What is being asked: Copy verbatim the records that begin with the line containing "The image size is (798, 583)." and end with the line containing "[x=359, y=68]", including both of those lines.

Data provided:
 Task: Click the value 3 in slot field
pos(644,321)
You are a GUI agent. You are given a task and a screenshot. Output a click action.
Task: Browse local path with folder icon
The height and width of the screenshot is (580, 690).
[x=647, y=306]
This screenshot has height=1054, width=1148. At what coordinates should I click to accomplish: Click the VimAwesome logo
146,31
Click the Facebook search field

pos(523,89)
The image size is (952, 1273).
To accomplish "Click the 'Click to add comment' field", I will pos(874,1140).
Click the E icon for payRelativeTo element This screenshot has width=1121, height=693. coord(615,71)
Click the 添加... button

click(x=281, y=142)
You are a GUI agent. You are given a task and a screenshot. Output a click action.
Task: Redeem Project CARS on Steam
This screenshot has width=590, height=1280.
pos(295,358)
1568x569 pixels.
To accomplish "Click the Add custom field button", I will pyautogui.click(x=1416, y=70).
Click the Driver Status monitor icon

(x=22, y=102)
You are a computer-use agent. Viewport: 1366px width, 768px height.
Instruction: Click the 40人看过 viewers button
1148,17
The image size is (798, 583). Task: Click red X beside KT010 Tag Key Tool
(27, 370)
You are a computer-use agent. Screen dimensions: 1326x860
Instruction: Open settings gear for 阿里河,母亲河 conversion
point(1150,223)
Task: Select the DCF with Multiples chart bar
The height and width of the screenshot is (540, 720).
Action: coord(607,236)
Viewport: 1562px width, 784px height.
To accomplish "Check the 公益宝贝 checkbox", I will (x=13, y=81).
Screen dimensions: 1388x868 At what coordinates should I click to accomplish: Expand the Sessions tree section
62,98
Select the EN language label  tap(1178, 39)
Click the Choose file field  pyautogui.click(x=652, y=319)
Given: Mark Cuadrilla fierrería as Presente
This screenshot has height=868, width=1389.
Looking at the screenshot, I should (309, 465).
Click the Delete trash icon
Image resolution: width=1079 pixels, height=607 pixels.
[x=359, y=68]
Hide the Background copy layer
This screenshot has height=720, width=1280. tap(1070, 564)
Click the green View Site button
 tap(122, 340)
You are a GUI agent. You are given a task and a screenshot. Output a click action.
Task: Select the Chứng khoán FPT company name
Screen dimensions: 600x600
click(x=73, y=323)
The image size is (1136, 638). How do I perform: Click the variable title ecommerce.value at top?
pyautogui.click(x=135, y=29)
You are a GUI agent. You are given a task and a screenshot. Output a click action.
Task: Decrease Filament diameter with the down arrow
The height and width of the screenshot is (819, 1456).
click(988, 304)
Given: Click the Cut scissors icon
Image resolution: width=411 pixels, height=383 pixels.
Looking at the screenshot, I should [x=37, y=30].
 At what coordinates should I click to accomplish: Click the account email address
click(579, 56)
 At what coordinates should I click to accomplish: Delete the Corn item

Complete output:
The image size is (798, 583). Task: Click red X beside KT010 Tag Key Tool
(27, 370)
You are a computer-use agent. Screen dimensions: 1326x860
Instruction: Open settings gear for 阿里河,母亲河 conversion
point(1150,223)
Task: Select the DCF with Multiples chart bar
The height and width of the screenshot is (540, 720).
Action: coord(607,236)
Viewport: 1562px width, 784px height.
To accomplish "Check the 公益宝贝 checkbox", I will (x=13, y=81).
Screen dimensions: 1388x868 At what coordinates should I click to accomplish: Expand the Sessions tree section
62,98
Select the EN language label  tap(1178, 39)
Click the Choose file field  pyautogui.click(x=652, y=319)
Given: Mark Cuadrilla fierrería as Presente
This screenshot has height=868, width=1389.
Looking at the screenshot, I should (309, 465).
Click the Delete trash icon
Image resolution: width=1079 pixels, height=607 pixels.
[x=359, y=68]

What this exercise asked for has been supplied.